When does good faith and honesty start when it comes to contracts?
Well, the first thing that you have to have is a contract.
So, that means that the two new doctrines pronounced as changes to the common law do not apply during negotiations.
Here are some comments from the Supreme Court of Canada (2014) in Bhasin v. Hrynew:
- There is an organizing principle of good faith that parties generally must perform their contractual duties honestly
- and reasonably and not capriciously or arbitrarily…..
- The organizing principle of good faith exemplifies the notion that, in carrying out his or her own performance of the contract,
- a contracting party should have appropriate regard to the legitimate contractual interests of the contracting partner.
- While “appropriate regard” for the other party’s interests will vary depending on the context of the contractual relationship,
- it does not require acting to serve those interests in all cases.
- It merely requires that a party not seek to undermine those interests in bad faith.
- This general principle has strong conceptual differences from the much higher obligations of a fiduciary.
- Unlike fiduciary duties, good faith performance does not engage duties of loyalty to the other contracting party
- or a duty to put the interests of the other contracting party first.
And, going further the Court said:
“The principle of good faith must be applied in a manner that is consistent with the fundamental commitments of the common law of contract which generally places great weight on the freedom of contracting parties to pursue their individual self‑interest.”
What we are looking at, is the doctrines of good faith and honesty coming into play once we actually have a contract. Before that, self-interests and the freedom to contract were in play.

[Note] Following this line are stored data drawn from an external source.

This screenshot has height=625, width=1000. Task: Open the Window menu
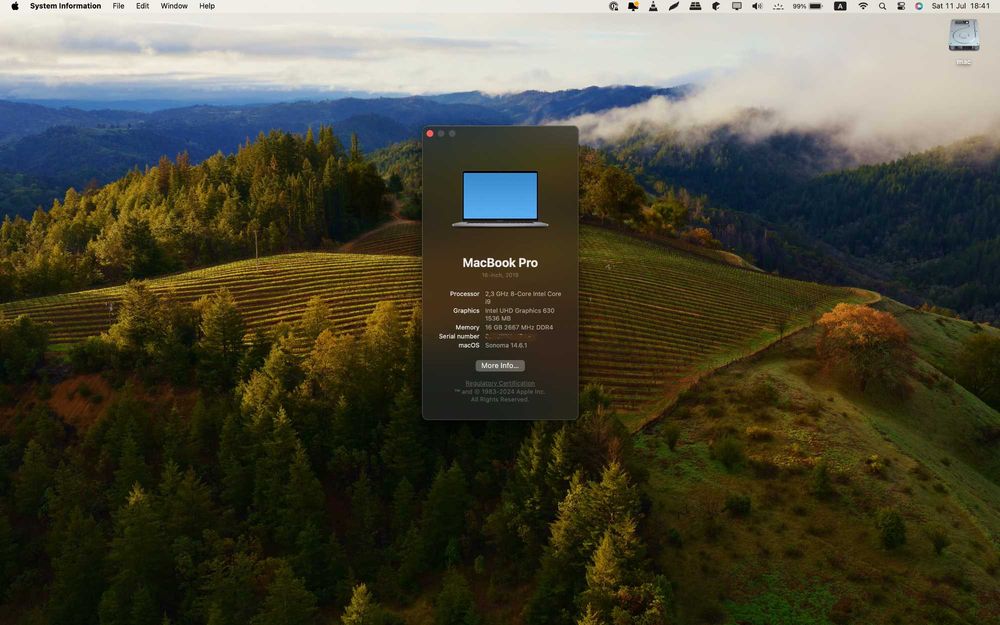174,6
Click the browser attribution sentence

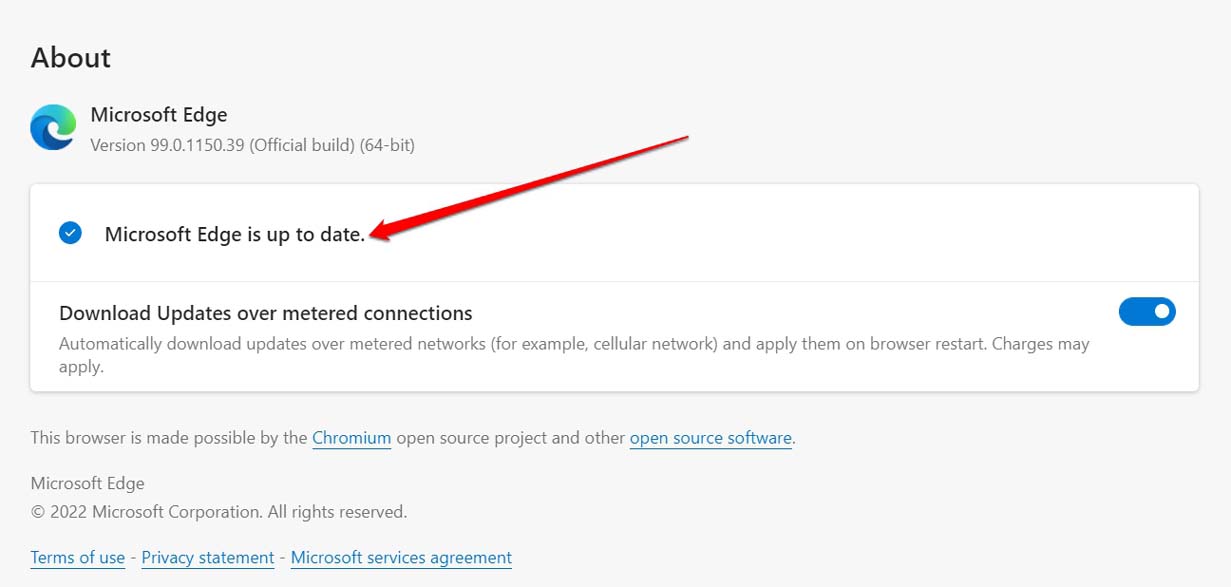tap(412, 438)
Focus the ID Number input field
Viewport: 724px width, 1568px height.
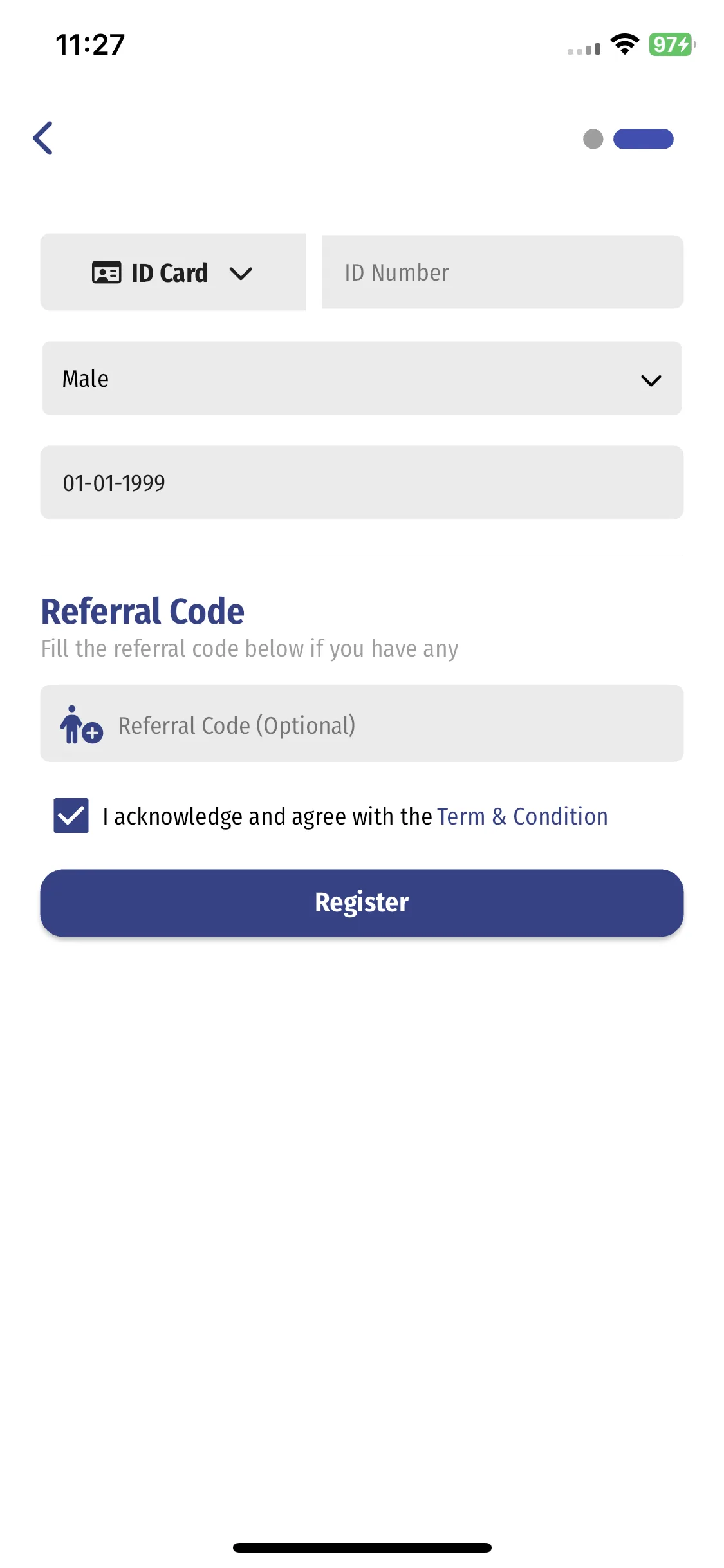point(502,272)
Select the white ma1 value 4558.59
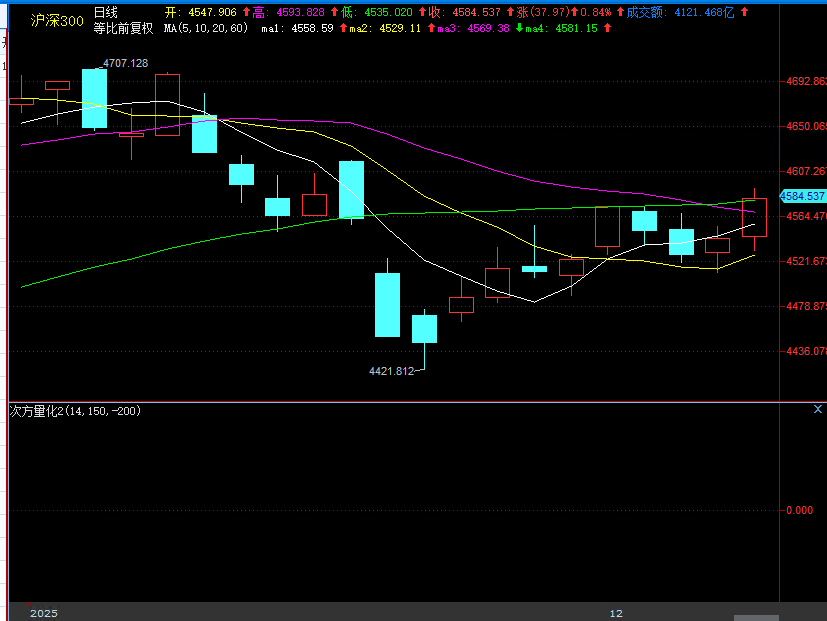Screen dimensions: 827x621 point(311,28)
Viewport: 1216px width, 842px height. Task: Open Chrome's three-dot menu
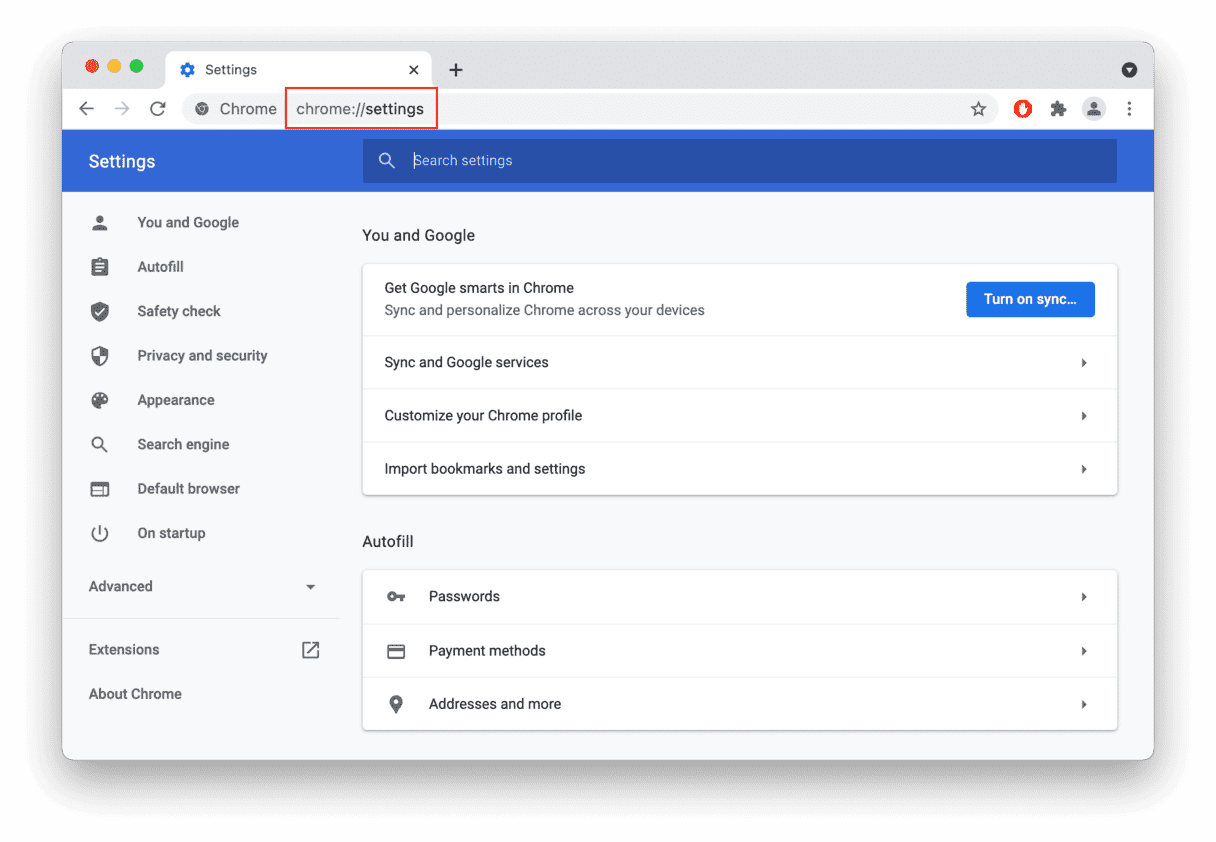pyautogui.click(x=1129, y=109)
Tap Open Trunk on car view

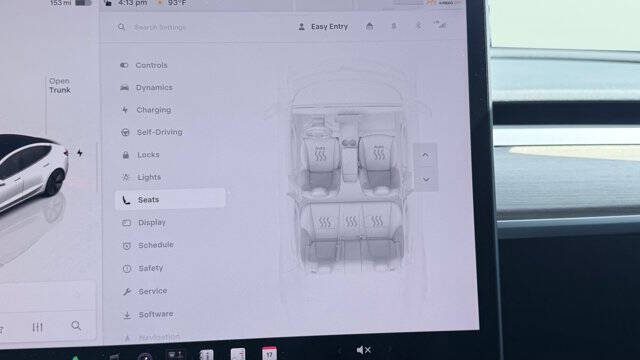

It should indeed be noted that deception and dishonesty in negotiations leading to a contract can amount to misrepresentation, both negligent and fraudulent. It is only innocent misrepresentations which escape liability.
Both the law of contracts and the law of torts provide remedies for misrepresentations. That issue is already covered in the existing law. The new law is really just directed to the performance of the contract and in that regard, both honesty and good faith now apply.
In the real estate context, these new doctrines apply to Buyer Representation Agreements, Customer Service Agreements, Listing Agreements and Commission Agreements. In some cases, that is the agency contracts, we will already have fiduciary duties, but naturally those duties only flow one way.
This change in the law will underscore the role of the other party in their agreements with real estate agents and brokerages.